My short story “Salon of Lost Souls” included in the collection “Broken Mirror and Other Morbid Tales” is set in a building named Regency House, but the inspiration for the tale came from Duff House in Banff Scotland. The sofa in the salon was a Chippendale designed by Robert Adam, which once held court at Duff House but has since been removed. The shooting replayed by the ghosts was a fictionalised account of a real life event early in the house’s history when the second Earl’s wife tried to shoot him. The child who knocks on doors at Regency Heights is said to haunt Duff House, most likely a young, deaf, nephew of the Earl who was sadly scalded in a bathtub in a tragic accident and died as a result. The ghost recalls the Green Lady who wanders between Duff House and the nearby Duff Mausoleum, whose identity is unknown.

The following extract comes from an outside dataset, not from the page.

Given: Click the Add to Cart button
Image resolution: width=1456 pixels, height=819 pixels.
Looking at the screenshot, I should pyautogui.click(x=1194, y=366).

Duff House is a stately home, designed and built by William Adam in 1735, for William Duff. Duff was an infamous character who supported the English King and was instrumental in the death of Macpherson, immortalised by Robert Burns in Macpherson’s Rant. Duff argued with Adam over the costs of the build and it is likely the dispute was a factor in Adam’s early death. The house is now open to the public and looked after by Historical Environment Scotland. The veined belly of the house described in my short story is on the second floor and known as the marble lobby, but I think my description is more accurate.

The historic town of Banff, in which Duff House stands, has another literary connection. Lord Byron’s grandmother lived in the town and the young man stayed with her in a house which has since been demolished.